If you and I go to a fast food chain, we’ll each pay the same price for a burger. But rarely do two people pay the same price for an airline ticket, even if they’re flying to the same destination. N.C. State University economist Mike Walden explains why this is the case.
“Well, I’ll leave (whether this is) fair up to our, our listeners, but the why, I think, is fairly straightforward … in the sense that every seller knows that individual buyers value products to a different extent. And so they would like to try to sell products individually to, to people and charge each person the maximum that that person would be willing to pay.
“Now in some situations — as you mentioned, the fast food restaurants — that’s not very practical to do or it’s very costly to do. And so in those cases, we all pay the same price. And those people, for example, who value burgers more are actually getting the bargain.

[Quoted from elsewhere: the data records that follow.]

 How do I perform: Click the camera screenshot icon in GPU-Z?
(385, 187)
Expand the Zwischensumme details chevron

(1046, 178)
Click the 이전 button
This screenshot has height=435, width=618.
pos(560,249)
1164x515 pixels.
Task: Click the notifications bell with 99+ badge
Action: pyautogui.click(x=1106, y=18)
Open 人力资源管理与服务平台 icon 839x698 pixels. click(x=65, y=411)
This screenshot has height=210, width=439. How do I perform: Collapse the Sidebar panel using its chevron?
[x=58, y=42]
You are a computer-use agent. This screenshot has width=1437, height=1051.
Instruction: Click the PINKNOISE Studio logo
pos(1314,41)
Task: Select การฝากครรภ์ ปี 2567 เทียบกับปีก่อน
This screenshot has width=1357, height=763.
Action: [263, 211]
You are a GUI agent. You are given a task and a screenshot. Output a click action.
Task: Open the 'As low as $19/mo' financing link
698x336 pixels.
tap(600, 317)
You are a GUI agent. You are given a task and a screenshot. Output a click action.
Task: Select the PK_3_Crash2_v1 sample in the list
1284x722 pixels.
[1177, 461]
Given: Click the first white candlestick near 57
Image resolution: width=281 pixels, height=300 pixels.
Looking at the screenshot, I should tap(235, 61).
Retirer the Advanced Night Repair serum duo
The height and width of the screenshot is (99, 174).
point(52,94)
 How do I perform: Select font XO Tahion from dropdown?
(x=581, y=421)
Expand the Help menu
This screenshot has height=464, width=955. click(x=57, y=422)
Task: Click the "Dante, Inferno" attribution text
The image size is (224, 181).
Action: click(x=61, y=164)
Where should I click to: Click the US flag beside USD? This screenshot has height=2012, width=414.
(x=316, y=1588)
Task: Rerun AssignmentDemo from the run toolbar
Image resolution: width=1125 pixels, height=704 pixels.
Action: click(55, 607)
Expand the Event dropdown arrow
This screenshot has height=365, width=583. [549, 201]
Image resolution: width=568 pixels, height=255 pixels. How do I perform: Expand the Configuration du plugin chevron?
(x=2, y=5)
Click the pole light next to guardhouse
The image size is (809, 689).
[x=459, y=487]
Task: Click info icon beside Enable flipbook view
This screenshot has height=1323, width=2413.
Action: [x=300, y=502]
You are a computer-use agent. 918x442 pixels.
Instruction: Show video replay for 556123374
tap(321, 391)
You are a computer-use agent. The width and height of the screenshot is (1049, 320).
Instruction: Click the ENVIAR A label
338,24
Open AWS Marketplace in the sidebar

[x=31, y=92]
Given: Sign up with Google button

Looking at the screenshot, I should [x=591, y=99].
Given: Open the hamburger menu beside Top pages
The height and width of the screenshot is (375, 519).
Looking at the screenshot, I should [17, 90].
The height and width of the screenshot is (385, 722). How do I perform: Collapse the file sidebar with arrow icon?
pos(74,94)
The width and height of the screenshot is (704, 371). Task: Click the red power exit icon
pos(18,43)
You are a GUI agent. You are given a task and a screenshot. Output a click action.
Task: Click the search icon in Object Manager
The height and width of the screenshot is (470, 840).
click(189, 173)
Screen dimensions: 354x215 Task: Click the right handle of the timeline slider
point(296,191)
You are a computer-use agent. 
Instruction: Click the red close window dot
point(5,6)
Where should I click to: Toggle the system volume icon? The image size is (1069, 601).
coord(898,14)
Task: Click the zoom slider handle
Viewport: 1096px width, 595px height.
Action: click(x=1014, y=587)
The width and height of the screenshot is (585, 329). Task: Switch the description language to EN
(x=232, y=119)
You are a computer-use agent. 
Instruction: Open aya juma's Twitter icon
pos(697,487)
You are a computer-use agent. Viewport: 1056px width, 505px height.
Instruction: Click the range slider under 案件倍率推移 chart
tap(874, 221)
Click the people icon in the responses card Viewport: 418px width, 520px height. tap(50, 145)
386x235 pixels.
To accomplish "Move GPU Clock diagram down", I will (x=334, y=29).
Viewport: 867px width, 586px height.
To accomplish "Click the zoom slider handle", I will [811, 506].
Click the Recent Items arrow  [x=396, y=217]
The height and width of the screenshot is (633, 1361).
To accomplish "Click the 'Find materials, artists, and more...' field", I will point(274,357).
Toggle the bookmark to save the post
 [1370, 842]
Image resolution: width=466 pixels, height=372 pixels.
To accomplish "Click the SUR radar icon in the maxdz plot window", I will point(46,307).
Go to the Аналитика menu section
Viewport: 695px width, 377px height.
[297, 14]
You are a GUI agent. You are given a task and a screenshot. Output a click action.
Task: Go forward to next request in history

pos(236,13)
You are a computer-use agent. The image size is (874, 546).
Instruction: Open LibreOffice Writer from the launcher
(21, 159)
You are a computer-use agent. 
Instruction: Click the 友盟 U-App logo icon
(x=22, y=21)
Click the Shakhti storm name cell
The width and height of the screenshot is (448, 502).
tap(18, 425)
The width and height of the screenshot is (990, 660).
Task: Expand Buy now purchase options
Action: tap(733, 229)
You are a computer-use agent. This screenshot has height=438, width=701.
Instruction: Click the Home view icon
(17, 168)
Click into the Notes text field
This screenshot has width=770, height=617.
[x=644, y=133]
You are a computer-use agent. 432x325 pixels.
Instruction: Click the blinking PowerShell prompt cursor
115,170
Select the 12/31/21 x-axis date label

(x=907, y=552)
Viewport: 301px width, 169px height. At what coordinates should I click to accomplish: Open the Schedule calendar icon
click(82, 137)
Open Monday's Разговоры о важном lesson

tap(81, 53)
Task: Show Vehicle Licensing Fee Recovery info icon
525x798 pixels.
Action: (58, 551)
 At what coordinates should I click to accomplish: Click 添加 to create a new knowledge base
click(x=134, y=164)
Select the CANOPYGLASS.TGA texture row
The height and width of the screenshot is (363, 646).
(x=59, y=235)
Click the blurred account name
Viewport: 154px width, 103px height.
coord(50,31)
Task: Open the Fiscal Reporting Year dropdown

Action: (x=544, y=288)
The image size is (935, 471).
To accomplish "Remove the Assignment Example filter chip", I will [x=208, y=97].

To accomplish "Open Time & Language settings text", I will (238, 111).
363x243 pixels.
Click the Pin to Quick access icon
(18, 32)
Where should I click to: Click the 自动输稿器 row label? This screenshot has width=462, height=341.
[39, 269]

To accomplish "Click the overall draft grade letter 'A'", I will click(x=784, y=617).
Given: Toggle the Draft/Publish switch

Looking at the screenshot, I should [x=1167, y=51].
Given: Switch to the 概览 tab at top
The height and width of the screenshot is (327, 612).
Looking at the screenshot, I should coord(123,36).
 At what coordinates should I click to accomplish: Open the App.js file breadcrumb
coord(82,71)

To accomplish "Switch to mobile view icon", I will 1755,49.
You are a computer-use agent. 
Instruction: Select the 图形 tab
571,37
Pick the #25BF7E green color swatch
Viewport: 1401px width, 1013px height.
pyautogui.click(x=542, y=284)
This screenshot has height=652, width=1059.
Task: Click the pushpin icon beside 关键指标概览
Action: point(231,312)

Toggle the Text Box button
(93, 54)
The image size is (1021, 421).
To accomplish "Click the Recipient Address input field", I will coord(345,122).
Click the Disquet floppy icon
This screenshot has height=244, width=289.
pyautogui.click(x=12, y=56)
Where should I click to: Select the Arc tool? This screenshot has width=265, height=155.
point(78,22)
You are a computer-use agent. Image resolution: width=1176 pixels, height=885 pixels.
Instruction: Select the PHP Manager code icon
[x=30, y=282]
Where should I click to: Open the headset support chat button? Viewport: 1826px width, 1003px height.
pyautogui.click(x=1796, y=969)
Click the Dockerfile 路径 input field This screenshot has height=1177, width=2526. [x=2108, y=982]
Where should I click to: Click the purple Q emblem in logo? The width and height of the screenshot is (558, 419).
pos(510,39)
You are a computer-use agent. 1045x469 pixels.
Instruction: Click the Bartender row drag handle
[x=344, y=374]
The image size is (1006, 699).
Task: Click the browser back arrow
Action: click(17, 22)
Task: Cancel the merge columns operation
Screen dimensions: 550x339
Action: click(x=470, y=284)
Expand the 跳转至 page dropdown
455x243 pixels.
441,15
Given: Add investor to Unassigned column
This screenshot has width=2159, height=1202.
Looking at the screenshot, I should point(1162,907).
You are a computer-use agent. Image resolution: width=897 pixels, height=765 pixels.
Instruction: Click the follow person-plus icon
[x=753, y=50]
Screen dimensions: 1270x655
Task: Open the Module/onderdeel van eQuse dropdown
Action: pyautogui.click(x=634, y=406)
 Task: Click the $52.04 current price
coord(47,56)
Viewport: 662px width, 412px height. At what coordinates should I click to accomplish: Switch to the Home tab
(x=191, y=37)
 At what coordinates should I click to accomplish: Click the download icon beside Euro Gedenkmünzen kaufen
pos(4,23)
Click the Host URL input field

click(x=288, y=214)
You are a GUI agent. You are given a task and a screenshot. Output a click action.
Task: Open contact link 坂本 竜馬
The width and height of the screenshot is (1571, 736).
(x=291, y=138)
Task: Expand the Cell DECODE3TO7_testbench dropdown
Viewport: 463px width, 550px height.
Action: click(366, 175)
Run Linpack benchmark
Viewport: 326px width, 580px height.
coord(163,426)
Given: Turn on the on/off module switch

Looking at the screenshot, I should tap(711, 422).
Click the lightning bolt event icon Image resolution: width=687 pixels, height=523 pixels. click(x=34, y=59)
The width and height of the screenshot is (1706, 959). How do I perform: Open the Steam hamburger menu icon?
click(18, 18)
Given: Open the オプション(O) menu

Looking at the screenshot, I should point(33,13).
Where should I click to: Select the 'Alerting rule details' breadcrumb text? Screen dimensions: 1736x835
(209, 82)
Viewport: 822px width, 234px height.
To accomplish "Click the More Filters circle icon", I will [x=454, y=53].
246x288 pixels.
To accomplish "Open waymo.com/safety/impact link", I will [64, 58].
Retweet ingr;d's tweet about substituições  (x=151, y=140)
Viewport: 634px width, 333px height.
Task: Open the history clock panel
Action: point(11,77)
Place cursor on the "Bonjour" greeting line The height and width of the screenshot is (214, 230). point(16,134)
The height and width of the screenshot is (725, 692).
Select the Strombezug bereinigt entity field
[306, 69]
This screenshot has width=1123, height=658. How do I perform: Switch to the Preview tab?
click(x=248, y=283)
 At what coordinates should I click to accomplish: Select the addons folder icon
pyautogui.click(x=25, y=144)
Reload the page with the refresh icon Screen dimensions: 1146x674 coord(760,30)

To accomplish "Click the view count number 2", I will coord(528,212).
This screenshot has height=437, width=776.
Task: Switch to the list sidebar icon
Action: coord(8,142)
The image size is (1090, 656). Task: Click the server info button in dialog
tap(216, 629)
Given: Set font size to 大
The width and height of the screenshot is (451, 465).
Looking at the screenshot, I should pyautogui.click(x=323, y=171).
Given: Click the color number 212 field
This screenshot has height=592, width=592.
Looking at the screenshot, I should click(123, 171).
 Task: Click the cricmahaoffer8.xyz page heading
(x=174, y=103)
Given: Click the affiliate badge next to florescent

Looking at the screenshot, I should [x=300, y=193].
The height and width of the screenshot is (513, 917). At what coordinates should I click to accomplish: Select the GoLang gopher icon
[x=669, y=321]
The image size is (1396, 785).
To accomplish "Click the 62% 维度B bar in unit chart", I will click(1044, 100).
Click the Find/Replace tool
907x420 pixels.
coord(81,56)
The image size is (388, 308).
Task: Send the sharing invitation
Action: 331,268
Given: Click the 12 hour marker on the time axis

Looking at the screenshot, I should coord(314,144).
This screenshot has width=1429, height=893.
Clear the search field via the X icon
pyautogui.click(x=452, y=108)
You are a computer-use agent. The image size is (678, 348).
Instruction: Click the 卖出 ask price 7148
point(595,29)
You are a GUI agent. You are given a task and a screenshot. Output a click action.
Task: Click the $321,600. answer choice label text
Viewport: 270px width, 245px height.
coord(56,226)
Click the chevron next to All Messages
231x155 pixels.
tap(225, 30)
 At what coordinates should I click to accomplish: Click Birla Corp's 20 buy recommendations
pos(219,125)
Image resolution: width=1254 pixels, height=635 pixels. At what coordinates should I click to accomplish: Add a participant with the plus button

“But for other kinds of purchases, it is easier to separate people into different categories and charge them different prices. Airlines — that’s an excellent example. For example, traditional airlines knew that business travelers are willing to pay more to fly than leisure travelers. But how would they separate those two groups? Well, that’s where they invented — the airlines did — that the Saturday night stay. Although it was not perfect, typically a leisure traveler would stay over Saturday night, and, therefore, people who did that got the lower rate, whereas the business traveler who traveled only during the week, they paid the higher rate.
“So, this is a typical technique called market segmentation. It’s something that — I think … — if consumers are aware that exist, we can use that to our benefit to try and avoid the higher price and get the lower one.”